Na segunda faixa 'O que me resta', ela diz que realmente o que lhe resta é dizer adeus e partir, como quem rompe um relacionamento e registra na canção. “Isso é uma canção popular, romântica e saiu do jeito que a gente queria. Tudo faz parte da minha história, da minha imaginação, que às vezes é devorada quando componho”. Rock não é bolero e Angela Ro Ro prefere seu inferno a qualquer céu de brigadeiro. “Olha, o inferno pode ser dentro de uma boate, numa pista de dança, na calçada da praia, o inferno pode ser tudo, mas não quero falar de política. Eu prefiro o meu inferno, sozinha e em toda cidade”, diz ela sobre a letra da canção 'Sai de mim', a quarta faixa do disco.

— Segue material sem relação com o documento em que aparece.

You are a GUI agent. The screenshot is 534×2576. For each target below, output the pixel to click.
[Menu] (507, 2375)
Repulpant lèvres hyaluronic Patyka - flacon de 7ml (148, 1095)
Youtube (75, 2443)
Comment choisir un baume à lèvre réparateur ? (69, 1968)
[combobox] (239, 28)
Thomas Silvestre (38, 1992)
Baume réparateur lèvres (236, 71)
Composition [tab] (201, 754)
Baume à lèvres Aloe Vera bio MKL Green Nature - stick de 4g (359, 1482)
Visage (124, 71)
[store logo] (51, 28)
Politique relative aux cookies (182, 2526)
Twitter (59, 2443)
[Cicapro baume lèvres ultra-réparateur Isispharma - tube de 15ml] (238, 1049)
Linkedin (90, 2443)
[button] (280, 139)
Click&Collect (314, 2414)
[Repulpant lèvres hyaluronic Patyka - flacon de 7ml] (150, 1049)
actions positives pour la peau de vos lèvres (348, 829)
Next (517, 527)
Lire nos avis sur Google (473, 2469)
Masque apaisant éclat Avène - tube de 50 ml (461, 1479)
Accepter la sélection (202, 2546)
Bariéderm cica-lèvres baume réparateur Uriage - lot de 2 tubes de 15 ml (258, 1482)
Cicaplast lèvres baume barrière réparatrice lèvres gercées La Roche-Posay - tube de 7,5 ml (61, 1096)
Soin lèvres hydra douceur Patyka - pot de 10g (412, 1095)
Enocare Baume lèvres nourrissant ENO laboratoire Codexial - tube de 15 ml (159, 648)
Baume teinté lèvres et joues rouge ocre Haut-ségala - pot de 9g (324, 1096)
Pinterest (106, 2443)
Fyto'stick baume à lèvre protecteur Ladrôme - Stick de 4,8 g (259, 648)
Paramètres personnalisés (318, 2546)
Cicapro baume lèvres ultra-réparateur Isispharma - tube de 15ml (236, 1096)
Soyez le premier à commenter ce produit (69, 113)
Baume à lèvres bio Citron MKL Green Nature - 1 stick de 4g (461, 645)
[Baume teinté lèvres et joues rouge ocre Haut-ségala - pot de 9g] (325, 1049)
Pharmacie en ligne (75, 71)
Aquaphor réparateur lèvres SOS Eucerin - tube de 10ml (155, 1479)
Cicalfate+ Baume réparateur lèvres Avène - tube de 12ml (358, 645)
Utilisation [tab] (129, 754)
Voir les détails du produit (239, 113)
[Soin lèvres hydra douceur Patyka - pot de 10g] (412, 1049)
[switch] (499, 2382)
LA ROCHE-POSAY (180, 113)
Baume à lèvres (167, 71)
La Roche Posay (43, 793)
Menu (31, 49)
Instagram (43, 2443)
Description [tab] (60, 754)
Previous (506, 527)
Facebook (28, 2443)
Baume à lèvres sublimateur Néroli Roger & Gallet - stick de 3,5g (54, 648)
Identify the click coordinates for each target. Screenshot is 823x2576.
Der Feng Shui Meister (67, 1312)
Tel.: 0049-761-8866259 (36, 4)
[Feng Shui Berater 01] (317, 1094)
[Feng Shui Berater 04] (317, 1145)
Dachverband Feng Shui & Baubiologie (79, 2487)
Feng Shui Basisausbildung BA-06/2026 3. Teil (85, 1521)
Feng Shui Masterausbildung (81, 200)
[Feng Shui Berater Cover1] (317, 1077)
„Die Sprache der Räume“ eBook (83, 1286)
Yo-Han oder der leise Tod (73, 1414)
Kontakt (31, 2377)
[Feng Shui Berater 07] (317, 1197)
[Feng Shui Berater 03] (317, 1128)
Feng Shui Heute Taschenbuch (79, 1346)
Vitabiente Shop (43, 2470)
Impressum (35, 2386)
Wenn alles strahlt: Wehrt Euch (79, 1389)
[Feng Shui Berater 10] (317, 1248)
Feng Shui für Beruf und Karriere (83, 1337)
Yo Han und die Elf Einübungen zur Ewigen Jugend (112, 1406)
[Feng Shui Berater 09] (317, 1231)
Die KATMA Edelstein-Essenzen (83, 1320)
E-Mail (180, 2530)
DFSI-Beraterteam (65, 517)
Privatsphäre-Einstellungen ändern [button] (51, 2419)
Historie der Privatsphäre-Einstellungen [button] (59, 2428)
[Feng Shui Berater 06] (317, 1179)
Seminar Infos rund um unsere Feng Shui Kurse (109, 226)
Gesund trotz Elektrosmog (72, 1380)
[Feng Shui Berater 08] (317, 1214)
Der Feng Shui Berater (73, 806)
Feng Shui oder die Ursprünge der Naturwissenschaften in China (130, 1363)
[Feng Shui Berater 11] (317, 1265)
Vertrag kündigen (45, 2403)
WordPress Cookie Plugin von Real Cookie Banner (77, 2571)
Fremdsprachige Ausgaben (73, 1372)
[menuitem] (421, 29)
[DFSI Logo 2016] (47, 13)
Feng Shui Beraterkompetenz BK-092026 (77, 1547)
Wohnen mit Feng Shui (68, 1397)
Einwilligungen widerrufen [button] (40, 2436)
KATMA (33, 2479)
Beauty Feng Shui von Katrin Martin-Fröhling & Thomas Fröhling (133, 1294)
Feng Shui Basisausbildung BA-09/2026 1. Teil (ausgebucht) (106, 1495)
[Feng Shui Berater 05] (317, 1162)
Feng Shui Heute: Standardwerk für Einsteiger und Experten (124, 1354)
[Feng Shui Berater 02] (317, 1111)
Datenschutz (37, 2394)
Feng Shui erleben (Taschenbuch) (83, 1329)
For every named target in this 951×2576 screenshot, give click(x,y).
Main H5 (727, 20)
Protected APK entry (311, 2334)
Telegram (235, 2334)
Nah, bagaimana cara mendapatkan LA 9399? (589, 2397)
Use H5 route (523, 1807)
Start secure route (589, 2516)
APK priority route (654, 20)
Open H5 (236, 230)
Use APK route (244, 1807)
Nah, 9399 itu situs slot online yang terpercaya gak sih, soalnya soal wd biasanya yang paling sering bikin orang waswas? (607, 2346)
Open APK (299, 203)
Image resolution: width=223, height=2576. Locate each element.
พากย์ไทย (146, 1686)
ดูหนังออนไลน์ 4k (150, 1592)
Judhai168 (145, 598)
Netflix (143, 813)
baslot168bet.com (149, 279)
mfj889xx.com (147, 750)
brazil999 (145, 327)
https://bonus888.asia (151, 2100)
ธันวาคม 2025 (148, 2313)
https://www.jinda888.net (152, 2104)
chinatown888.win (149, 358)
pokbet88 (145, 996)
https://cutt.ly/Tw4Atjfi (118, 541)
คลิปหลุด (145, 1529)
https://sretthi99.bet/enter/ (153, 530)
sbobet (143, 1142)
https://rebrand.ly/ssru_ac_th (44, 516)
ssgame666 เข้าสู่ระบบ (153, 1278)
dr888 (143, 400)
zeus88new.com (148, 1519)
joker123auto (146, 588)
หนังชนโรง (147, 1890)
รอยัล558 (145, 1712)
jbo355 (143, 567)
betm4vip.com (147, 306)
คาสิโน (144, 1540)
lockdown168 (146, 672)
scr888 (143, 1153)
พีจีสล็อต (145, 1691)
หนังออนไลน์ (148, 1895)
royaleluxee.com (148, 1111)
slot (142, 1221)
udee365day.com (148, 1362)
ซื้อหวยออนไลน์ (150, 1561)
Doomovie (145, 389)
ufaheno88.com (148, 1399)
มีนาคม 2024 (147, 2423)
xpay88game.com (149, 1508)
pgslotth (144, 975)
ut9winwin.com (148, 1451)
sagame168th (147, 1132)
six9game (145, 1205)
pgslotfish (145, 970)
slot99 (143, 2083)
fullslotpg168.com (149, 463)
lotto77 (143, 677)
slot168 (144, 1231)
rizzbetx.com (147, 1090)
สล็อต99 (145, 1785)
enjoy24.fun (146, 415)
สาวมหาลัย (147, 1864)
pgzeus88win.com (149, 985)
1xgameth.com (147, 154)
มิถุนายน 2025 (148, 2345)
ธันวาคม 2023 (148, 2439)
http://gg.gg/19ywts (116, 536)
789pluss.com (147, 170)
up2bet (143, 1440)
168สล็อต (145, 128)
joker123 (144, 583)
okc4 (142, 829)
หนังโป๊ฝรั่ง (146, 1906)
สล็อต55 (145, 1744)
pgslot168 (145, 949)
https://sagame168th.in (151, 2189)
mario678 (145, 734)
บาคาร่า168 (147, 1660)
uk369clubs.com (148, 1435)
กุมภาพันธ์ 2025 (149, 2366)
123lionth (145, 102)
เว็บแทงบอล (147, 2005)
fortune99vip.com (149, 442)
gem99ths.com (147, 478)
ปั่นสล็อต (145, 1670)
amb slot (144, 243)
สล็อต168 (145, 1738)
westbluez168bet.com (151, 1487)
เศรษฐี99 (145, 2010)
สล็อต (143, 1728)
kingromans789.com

Aliás, não existe a palavra “tempo” no dicionário dela, que está com 67 anos, lançou o CD anterior 'Feliz da vida' ao vivo, em 2013, também pela Biscoito e trabalha com música todos os dias. Ela disse que só vai parar quando morrer. Indagada se a canção 'Retiro' é uma resposta ao tempo, ela dispara: “Eu não converso com o tempo. O tempo é um orixá e ele está lá”. Não pense que a letra de 'Maria da Penha' tem alguma coisa a ver com o bairro do Rio ou a santa. ”É a Lei, meu caro”, dispara. “Não há santa que aguente. É uma forma de abordar esse assunto cruel que é a violência contra a mulher. A mulher é vítima do mundo, já disse John Lennon. A mulher apanha em todo canto. Isso é muito ruim. O cretino ou a cretina, tem que pagar pelas porradas que dão”.
Nos versos que encerram o xote 'Parte com o capeta', a última do CD, ela assume que tem parte com ele sim. “Eu tenho sim, tenho parte com o capeta, com o anão, o chipanzé, com os anjos e com o amor”. 'Caminho do bem', tem uma batida legal e ela convida a todos a sair com ela ziguezagueando por esse caminho, com recados para o meio ambiente e diz que agora é vegana. “Nem tanto, ainda como queijo, mas eu não suporto saber do sofrimento dos animais, qualquer cabeça inteligente sabe disso, que a matança dos animais não mata a fome do mundo”.
Não se sabe quando 'Selvagem' vai virar turnê. “Olha, o mundo inteiro está numa confusão danada. Esquecem que cultura é diversão, que música é tudo, sem música não teria filme, não teria novela, não teria nada”. Não escute 'Selvagem' com saudade dos clássicos 'Gota de Sangue' e 'Fogueira', a dilacerante 'Mares da Espanha' ou a 'Balada da Arrasada'. 'Selvagem' é o novo trabalho e Ângela é a novidade de sempre.